** Task statement **
Extract the entries in their exact form.
+++ Data extract +++
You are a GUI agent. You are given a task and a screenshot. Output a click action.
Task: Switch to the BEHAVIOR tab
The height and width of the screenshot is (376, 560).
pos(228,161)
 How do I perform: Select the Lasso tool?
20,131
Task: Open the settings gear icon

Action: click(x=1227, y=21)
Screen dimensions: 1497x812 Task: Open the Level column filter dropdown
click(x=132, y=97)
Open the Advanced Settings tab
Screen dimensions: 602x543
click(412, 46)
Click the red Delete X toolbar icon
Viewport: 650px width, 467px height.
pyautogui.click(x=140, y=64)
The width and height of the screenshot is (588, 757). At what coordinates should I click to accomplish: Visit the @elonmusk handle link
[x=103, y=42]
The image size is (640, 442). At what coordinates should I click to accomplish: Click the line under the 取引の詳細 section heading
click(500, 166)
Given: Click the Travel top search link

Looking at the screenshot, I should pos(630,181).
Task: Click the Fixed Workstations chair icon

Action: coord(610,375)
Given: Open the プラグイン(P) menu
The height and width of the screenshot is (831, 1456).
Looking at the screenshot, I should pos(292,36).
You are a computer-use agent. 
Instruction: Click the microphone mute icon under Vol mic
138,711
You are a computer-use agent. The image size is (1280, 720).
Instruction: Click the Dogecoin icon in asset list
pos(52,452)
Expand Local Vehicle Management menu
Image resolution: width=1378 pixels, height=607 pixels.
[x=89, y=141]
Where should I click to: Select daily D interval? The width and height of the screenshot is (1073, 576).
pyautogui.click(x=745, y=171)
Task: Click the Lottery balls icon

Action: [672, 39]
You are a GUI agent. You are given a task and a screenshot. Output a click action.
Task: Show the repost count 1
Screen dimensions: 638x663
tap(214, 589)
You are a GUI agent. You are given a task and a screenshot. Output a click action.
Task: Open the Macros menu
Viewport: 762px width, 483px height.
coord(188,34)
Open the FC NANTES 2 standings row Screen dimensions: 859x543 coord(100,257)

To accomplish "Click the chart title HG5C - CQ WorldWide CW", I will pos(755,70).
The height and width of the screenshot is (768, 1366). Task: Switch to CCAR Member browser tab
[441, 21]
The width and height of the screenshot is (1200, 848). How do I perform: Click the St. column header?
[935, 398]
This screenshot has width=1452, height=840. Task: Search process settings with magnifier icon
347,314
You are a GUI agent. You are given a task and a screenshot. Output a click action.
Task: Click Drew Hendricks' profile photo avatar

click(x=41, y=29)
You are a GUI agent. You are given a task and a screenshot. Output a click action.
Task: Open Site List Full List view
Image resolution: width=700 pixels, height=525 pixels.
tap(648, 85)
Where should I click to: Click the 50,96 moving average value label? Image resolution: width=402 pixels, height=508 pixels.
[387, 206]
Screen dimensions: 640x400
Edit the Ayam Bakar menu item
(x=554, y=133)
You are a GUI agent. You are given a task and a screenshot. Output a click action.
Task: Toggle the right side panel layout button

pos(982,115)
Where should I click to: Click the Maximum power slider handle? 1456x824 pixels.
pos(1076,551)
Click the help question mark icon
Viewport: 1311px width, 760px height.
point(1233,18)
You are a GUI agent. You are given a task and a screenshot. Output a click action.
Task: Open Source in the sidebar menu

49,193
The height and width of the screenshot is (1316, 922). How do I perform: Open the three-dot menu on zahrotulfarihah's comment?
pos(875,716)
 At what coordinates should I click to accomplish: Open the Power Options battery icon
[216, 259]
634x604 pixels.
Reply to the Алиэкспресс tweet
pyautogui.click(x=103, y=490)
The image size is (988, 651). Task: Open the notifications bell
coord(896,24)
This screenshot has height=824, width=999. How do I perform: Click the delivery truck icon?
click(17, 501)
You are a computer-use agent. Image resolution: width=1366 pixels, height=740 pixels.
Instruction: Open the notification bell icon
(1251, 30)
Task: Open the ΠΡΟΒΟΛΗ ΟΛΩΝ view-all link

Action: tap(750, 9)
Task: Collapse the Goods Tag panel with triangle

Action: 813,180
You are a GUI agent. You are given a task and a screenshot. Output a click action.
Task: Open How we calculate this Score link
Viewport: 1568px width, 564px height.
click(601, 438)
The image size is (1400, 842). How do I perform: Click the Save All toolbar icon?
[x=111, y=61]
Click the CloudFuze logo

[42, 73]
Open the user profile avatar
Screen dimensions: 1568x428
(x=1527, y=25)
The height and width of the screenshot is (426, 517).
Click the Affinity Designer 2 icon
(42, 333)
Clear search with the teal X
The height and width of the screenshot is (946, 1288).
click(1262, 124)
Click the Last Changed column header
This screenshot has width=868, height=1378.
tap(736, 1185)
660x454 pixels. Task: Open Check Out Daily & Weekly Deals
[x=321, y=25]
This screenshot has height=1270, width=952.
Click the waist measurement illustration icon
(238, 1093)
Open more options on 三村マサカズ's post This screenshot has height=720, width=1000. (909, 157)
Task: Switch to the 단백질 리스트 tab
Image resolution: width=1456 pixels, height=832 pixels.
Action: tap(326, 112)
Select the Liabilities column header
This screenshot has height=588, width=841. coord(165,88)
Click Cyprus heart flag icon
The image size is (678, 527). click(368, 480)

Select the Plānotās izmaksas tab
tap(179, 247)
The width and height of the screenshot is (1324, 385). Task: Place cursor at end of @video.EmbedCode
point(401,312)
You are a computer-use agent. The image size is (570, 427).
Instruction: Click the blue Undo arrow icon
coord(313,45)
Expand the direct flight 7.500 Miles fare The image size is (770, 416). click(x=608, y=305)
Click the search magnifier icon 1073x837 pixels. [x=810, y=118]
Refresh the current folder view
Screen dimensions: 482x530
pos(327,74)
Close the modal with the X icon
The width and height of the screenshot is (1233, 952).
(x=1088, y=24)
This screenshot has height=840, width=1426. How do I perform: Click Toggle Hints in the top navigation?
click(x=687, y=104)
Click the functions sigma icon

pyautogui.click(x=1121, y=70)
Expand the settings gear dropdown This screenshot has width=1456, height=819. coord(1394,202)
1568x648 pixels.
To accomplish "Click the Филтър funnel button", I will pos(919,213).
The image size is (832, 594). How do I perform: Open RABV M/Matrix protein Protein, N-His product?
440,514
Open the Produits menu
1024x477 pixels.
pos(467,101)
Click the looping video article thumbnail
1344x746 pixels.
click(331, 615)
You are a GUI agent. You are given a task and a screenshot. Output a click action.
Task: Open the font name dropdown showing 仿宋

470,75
+++
** Exercise output **
You are a GUI agent. You are given a task and a screenshot. Output a click action.
Task: Switch to the BEHAVIOR tab
The height and width of the screenshot is (376, 560).
pos(228,161)
 How do I perform: Select the Lasso tool?
20,131
Task: Open the settings gear icon

Action: click(x=1227, y=21)
Screen dimensions: 1497x812 Task: Open the Level column filter dropdown
click(x=132, y=97)
Open the Advanced Settings tab
Screen dimensions: 602x543
click(412, 46)
Click the red Delete X toolbar icon
Viewport: 650px width, 467px height.
pyautogui.click(x=140, y=64)
The width and height of the screenshot is (588, 757). At what coordinates should I click to accomplish: Visit the @elonmusk handle link
[x=103, y=42]
The image size is (640, 442). At what coordinates should I click to accomplish: Click the line under the 取引の詳細 section heading
click(500, 166)
Given: Click the Travel top search link

Looking at the screenshot, I should pos(630,181).
Task: Click the Fixed Workstations chair icon

Action: coord(610,375)
Given: Open the プラグイン(P) menu
The height and width of the screenshot is (831, 1456).
Looking at the screenshot, I should pos(292,36).
You are a computer-use agent. 
Instruction: Click the microphone mute icon under Vol mic
138,711
You are a computer-use agent. The image size is (1280, 720).
Instruction: Click the Dogecoin icon in asset list
pos(52,452)
Expand Local Vehicle Management menu
Image resolution: width=1378 pixels, height=607 pixels.
[x=89, y=141]
Where should I click to: Select daily D interval? The width and height of the screenshot is (1073, 576).
pyautogui.click(x=745, y=171)
Task: Click the Lottery balls icon

Action: [672, 39]
You are a GUI agent. You are given a task and a screenshot. Output a click action.
Task: Show the repost count 1
Screen dimensions: 638x663
tap(214, 589)
You are a GUI agent. You are given a task and a screenshot. Output a click action.
Task: Open the Macros menu
Viewport: 762px width, 483px height.
coord(188,34)
Open the FC NANTES 2 standings row Screen dimensions: 859x543 coord(100,257)

To accomplish "Click the chart title HG5C - CQ WorldWide CW", I will pos(755,70).
The height and width of the screenshot is (768, 1366). Task: Switch to CCAR Member browser tab
[441, 21]
The width and height of the screenshot is (1200, 848). How do I perform: Click the St. column header?
[935, 398]
This screenshot has width=1452, height=840. Task: Search process settings with magnifier icon
347,314
You are a GUI agent. You are given a task and a screenshot. Output a click action.
Task: Click Drew Hendricks' profile photo avatar

click(x=41, y=29)
You are a GUI agent. You are given a task and a screenshot. Output a click action.
Task: Open Site List Full List view
Image resolution: width=700 pixels, height=525 pixels.
tap(648, 85)
Where should I click to: Click the 50,96 moving average value label? Image resolution: width=402 pixels, height=508 pixels.
[387, 206]
Screen dimensions: 640x400
Edit the Ayam Bakar menu item
(x=554, y=133)
You are a GUI agent. You are given a task and a screenshot. Output a click action.
Task: Toggle the right side panel layout button

pos(982,115)
Where should I click to: Click the Maximum power slider handle? 1456x824 pixels.
pos(1076,551)
Click the help question mark icon
Viewport: 1311px width, 760px height.
point(1233,18)
You are a GUI agent. You are given a task and a screenshot. Output a click action.
Task: Open Source in the sidebar menu

49,193
The height and width of the screenshot is (1316, 922). How do I perform: Open the three-dot menu on zahrotulfarihah's comment?
pos(875,716)
 At what coordinates should I click to accomplish: Open the Power Options battery icon
[216, 259]
634x604 pixels.
Reply to the Алиэкспресс tweet
pyautogui.click(x=103, y=490)
The image size is (988, 651). Task: Open the notifications bell
coord(896,24)
This screenshot has height=824, width=999. How do I perform: Click the delivery truck icon?
click(17, 501)
You are a computer-use agent. Image resolution: width=1366 pixels, height=740 pixels.
Instruction: Open the notification bell icon
(1251, 30)
Task: Open the ΠΡΟΒΟΛΗ ΟΛΩΝ view-all link

Action: tap(750, 9)
Task: Collapse the Goods Tag panel with triangle

Action: 813,180
You are a GUI agent. You are given a task and a screenshot. Output a click action.
Task: Open How we calculate this Score link
Viewport: 1568px width, 564px height.
click(601, 438)
The image size is (1400, 842). How do I perform: Click the Save All toolbar icon?
[x=111, y=61]
Click the CloudFuze logo

[42, 73]
Open the user profile avatar
Screen dimensions: 1568x428
(x=1527, y=25)
The height and width of the screenshot is (426, 517).
Click the Affinity Designer 2 icon
(42, 333)
Clear search with the teal X
The height and width of the screenshot is (946, 1288).
click(1262, 124)
Click the Last Changed column header
This screenshot has width=868, height=1378.
tap(736, 1185)
660x454 pixels. Task: Open Check Out Daily & Weekly Deals
[x=321, y=25]
This screenshot has height=1270, width=952.
Click the waist measurement illustration icon
(238, 1093)
Open more options on 三村マサカズ's post This screenshot has height=720, width=1000. (909, 157)
Task: Switch to the 단백질 리스트 tab
Image resolution: width=1456 pixels, height=832 pixels.
Action: tap(326, 112)
Select the Liabilities column header
This screenshot has height=588, width=841. coord(165,88)
Click Cyprus heart flag icon
The image size is (678, 527). click(368, 480)

Select the Plānotās izmaksas tab
tap(179, 247)
The width and height of the screenshot is (1324, 385). Task: Place cursor at end of @video.EmbedCode
point(401,312)
You are a computer-use agent. The image size is (570, 427).
Instruction: Click the blue Undo arrow icon
coord(313,45)
Expand the direct flight 7.500 Miles fare The image size is (770, 416). click(x=608, y=305)
Click the search magnifier icon 1073x837 pixels. [x=810, y=118]
Refresh the current folder view
Screen dimensions: 482x530
pos(327,74)
Close the modal with the X icon
The width and height of the screenshot is (1233, 952).
(x=1088, y=24)
This screenshot has height=840, width=1426. How do I perform: Click Toggle Hints in the top navigation?
click(x=687, y=104)
Click the functions sigma icon

pyautogui.click(x=1121, y=70)
Expand the settings gear dropdown This screenshot has width=1456, height=819. coord(1394,202)
1568x648 pixels.
To accomplish "Click the Филтър funnel button", I will pos(919,213).
The image size is (832, 594). How do I perform: Open RABV M/Matrix protein Protein, N-His product?
440,514
Open the Produits menu
1024x477 pixels.
pos(467,101)
Click the looping video article thumbnail
1344x746 pixels.
click(331, 615)
You are a GUI agent. You are given a task and a screenshot. Output a click action.
Task: Open the font name dropdown showing 仿宋

470,75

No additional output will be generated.